The Bank of Korea said in its report on Dec. 15 that the exports from the eurozone have fallen at a rapid pace since last year due to a decrease in exports to China attributable to U.S.-China trade disputes, Brexit-related uncertainties, and geopolitical risks such as the instability in the Turkish financial market.
The region’s high global value chain (GVC) participation index is adversely affecting its exports, too. Its GVC participation index reached 57.3 percent on an offshore basis last year, when those of Japan, China and the United States were 47.7 percent, 45.6 percent and 45.3 percent, respectively.
That year, the zone’s GVC participation index was greatly affected by the trade disputes between the United States and China as the zone is on the downstream side, that is, the production, distribution and sale of finished goods. The Bank of Korea explained that the United States, China and Britain, which are major export destinations for the zone, experienced sluggish exports last year to lead to a decline in intermediate goods exports from the zone to the destinations as well as the ASEAN and so on.
The zone’s sluggish exports were led by automobile exports, which take up the largest portion of the exports from the eurozone. Specifically, the automobile exports’ contribution to the overall exports was negative 0.6 percentage point in the second half of last year and negative 0.1 percentage point for the first eight months of this year.
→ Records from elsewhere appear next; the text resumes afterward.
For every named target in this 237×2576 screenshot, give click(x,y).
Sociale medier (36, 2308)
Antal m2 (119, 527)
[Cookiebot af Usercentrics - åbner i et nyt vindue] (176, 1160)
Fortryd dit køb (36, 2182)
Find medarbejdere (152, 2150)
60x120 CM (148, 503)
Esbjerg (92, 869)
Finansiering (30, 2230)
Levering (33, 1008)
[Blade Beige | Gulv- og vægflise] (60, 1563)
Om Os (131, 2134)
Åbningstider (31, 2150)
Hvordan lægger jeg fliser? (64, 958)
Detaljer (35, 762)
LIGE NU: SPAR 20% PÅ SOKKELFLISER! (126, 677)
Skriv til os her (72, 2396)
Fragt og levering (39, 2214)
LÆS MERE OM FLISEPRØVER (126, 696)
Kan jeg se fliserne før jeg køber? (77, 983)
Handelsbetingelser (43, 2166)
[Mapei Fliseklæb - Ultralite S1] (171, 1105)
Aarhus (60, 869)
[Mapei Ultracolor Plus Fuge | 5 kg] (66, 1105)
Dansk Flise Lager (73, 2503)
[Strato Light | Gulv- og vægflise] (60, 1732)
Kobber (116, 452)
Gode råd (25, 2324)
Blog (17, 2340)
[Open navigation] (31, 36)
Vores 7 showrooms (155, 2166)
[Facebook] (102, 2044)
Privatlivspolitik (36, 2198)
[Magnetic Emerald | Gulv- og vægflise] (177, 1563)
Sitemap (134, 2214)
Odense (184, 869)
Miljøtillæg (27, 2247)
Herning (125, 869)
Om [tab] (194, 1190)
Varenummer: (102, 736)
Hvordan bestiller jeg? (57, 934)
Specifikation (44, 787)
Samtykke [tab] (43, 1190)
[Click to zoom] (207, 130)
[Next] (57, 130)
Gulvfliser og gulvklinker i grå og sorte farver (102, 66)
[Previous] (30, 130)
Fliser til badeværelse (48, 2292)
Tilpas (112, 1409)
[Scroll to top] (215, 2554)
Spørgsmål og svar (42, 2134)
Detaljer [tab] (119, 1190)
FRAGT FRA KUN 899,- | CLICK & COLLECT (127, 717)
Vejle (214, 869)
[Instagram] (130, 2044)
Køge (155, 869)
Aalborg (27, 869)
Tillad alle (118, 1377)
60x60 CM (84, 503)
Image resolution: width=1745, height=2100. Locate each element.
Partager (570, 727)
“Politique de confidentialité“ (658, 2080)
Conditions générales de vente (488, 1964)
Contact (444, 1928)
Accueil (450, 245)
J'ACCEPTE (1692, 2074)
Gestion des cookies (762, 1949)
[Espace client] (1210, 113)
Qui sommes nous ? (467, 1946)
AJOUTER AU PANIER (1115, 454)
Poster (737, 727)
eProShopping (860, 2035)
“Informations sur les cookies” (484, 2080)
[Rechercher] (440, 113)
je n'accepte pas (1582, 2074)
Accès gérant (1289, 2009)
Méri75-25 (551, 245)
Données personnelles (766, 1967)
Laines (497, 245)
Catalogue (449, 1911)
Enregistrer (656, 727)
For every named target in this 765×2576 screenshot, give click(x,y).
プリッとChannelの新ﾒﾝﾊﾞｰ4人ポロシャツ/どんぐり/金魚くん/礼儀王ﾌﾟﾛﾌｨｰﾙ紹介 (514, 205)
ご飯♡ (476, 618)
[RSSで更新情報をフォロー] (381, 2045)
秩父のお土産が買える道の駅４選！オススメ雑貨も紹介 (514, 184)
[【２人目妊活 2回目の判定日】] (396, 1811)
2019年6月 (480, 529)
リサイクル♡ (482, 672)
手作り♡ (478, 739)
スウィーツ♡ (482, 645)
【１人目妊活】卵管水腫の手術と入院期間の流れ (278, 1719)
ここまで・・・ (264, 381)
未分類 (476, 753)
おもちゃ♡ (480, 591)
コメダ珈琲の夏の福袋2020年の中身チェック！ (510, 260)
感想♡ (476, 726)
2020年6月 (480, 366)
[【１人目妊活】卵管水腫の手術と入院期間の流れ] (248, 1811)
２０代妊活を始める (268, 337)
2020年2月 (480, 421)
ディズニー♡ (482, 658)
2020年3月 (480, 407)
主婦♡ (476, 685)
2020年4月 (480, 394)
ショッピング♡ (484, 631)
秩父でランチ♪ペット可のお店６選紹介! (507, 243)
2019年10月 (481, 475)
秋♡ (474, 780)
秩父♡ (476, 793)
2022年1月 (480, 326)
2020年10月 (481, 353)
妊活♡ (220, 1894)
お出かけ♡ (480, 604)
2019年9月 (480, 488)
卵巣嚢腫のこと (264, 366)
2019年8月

The Bank of Korea said that the situation is full of suggestions in that the eurozone and South Korea are similar to each other in terms of trade and export structures. “Both South Korea and the eurozone have a high GVC participation index and are on the downstream side in the chain,” it explained, adding, “This means South Korea needs to respond to the ongoing change in the global division of labor by diversifying major export items and beefing up the high value-added upstream part, that is, planning, R&D and raw material and component production.”